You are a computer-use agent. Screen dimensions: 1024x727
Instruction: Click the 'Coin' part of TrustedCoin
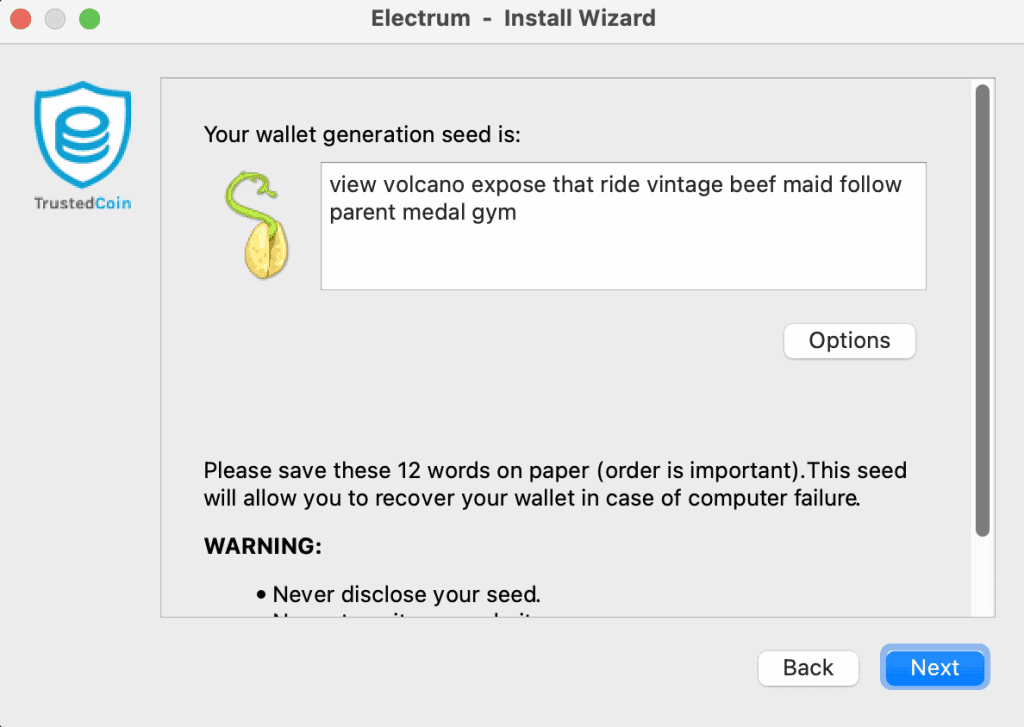[x=114, y=202]
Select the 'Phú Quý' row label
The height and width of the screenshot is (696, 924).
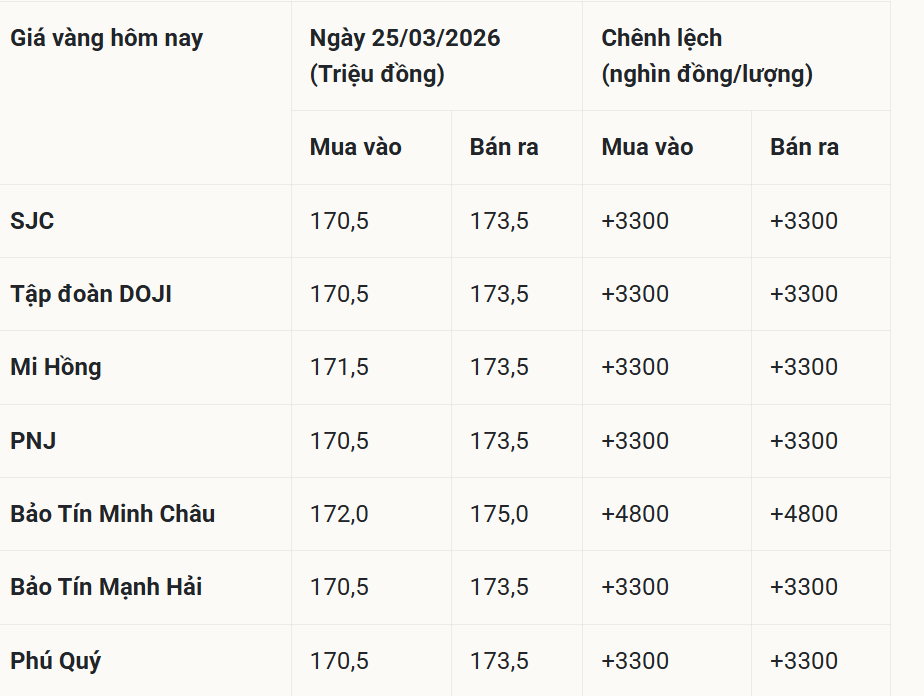pos(56,661)
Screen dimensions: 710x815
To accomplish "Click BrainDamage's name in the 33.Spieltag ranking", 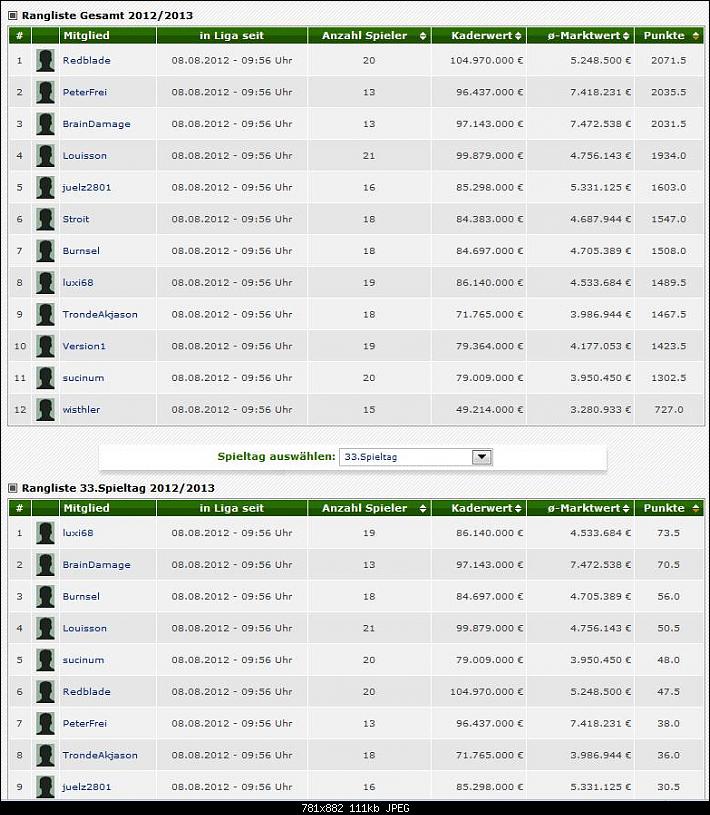I will click(96, 565).
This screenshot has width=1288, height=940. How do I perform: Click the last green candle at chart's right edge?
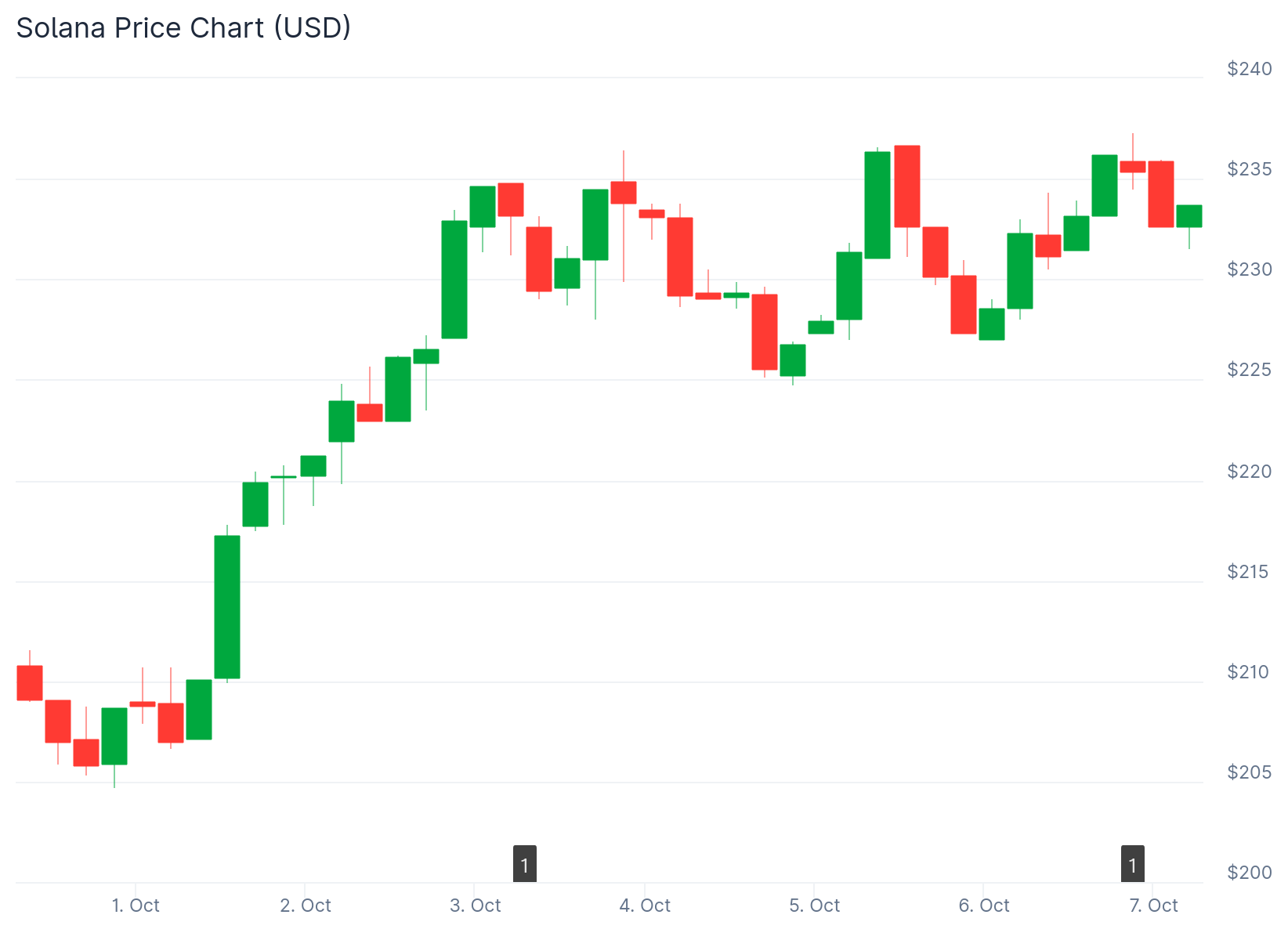1189,216
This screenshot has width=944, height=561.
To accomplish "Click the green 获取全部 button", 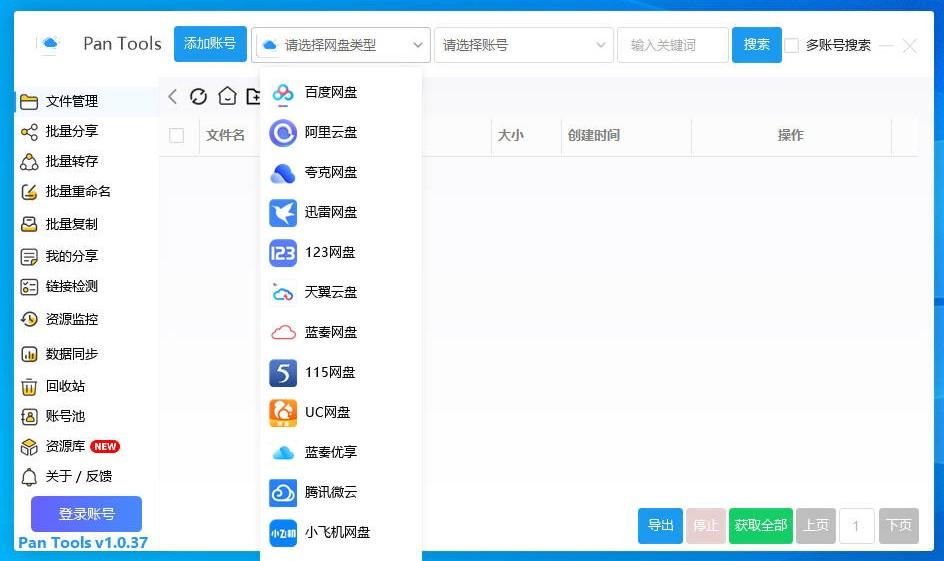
══════════════════════════════
Looking through the data above, copy out each line in which the string "dimensions" occurs.

You are a computer-use agent. Screen dimensions: 1024x727
Screen dimensions: 710x815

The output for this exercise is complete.